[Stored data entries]
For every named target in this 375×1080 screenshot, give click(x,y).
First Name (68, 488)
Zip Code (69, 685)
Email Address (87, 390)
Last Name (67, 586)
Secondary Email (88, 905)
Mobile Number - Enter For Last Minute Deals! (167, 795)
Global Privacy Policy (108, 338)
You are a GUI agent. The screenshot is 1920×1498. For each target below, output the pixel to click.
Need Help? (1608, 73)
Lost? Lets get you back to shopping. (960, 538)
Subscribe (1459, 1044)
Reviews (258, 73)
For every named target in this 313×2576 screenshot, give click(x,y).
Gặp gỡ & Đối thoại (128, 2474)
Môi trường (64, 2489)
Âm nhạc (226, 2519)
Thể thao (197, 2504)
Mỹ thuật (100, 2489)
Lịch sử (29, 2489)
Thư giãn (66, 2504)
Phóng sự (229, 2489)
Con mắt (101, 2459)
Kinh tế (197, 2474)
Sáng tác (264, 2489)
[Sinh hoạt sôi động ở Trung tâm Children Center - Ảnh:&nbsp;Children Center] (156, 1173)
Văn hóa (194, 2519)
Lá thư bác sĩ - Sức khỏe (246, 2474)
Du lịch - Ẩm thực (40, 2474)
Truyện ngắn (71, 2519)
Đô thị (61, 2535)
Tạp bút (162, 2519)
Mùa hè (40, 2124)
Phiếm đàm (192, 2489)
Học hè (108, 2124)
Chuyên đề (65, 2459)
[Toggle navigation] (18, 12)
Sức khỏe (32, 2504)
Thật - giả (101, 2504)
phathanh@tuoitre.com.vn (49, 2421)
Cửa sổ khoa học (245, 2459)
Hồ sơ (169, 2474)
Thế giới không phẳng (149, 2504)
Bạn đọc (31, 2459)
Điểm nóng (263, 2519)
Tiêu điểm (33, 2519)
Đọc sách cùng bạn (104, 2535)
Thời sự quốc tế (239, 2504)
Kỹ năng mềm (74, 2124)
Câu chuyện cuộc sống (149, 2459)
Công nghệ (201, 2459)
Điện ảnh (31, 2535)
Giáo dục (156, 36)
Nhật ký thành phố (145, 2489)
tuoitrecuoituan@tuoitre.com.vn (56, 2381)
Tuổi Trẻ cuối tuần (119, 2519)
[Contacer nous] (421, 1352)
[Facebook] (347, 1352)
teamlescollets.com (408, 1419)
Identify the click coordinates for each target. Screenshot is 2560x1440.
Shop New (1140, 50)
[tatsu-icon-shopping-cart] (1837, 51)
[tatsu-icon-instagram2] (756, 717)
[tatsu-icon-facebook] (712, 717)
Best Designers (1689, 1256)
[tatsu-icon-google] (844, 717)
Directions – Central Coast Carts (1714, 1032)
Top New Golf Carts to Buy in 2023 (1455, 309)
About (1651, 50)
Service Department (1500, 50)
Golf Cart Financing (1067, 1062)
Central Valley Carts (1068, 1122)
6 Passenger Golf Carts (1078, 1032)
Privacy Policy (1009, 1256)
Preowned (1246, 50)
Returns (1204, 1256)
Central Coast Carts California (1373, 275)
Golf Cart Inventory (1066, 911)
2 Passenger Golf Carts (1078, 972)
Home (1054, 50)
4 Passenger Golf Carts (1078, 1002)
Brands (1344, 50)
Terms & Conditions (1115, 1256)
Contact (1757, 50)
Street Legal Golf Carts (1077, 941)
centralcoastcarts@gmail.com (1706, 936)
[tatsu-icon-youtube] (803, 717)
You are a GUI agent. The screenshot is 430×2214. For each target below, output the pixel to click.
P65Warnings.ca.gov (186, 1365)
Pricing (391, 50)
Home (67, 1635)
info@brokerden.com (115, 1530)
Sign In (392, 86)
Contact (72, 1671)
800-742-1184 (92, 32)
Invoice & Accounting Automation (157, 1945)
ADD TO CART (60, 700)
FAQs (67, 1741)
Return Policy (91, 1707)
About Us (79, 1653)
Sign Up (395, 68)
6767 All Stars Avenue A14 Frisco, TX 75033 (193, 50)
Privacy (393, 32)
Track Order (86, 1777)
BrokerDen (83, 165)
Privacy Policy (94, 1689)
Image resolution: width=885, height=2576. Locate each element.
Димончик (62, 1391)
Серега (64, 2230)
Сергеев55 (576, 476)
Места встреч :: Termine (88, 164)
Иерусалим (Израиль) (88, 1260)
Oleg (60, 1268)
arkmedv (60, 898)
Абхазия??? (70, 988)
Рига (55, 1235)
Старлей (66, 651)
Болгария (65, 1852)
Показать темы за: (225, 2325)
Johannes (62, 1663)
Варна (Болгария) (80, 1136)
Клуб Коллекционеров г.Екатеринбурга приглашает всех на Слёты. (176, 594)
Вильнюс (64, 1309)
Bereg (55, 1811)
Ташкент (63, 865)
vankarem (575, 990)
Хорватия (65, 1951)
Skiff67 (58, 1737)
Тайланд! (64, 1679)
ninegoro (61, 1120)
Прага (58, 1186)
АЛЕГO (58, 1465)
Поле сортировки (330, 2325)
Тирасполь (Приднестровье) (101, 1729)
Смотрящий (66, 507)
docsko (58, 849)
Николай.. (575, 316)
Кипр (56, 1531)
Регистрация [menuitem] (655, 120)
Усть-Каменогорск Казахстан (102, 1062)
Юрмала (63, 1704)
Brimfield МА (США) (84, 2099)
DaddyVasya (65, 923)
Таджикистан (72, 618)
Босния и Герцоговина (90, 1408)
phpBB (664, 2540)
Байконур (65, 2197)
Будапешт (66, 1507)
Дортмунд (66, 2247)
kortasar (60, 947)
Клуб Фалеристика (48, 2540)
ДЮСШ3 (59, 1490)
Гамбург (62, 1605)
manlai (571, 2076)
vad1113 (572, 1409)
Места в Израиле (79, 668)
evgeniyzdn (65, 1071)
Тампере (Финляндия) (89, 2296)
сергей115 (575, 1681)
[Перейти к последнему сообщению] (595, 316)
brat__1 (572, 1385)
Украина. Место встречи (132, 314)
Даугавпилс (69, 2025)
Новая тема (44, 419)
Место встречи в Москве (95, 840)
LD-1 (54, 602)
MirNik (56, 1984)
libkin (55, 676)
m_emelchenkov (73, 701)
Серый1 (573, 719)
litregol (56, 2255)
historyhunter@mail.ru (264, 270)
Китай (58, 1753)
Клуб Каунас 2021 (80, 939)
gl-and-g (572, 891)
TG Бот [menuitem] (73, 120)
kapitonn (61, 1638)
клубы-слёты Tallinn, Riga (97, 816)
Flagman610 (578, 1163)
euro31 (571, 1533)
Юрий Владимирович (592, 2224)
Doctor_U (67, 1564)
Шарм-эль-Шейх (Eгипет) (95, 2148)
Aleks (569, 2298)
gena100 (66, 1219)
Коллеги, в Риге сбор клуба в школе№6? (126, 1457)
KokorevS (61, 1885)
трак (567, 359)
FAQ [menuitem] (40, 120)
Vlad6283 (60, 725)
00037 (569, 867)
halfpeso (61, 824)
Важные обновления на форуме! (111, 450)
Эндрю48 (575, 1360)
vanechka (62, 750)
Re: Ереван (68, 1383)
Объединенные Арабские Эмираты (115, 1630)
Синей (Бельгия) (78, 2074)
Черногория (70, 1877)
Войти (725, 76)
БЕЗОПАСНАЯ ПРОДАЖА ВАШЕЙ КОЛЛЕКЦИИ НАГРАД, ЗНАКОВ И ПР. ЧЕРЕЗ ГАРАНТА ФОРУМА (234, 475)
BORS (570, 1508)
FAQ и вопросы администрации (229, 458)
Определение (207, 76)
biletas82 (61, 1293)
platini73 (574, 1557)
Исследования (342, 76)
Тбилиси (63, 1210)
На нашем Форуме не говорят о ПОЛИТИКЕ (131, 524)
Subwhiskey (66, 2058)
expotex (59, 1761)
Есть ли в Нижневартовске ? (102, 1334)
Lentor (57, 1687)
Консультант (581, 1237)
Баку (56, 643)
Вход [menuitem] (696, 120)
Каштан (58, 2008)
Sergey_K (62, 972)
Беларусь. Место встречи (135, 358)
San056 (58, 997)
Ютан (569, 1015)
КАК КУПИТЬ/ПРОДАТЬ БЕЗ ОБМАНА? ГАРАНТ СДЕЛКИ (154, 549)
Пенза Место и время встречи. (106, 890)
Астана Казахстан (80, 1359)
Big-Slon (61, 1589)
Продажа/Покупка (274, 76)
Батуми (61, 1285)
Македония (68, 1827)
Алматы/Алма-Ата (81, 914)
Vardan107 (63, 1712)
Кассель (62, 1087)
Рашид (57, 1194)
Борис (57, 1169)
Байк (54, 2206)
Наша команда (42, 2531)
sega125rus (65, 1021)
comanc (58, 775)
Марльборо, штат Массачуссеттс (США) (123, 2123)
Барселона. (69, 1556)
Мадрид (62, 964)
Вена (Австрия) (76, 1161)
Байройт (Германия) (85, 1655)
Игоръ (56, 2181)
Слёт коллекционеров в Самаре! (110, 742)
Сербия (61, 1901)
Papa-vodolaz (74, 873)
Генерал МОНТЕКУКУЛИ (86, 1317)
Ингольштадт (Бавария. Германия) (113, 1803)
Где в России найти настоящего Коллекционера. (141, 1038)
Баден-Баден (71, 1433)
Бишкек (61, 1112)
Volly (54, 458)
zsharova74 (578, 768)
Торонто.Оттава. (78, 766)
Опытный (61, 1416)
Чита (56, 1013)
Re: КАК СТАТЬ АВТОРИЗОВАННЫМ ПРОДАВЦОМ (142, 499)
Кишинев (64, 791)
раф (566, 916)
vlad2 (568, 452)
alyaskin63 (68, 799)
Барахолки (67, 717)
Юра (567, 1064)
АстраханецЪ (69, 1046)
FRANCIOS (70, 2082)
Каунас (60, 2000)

▶ **Action item**: Take the lines from the top of the data through the one that contains "Global Privacy Policy (108, 338)" and copy them exactly, leaving out every line after it.

▶ **Exercise result**:
For every named target in this 375×1080 screenshot, give click(x,y).
First Name (68, 488)
Zip Code (69, 685)
Email Address (87, 390)
Last Name (67, 586)
Secondary Email (88, 905)
Mobile Number - Enter For Last Minute Deals! (167, 795)
Global Privacy Policy (108, 338)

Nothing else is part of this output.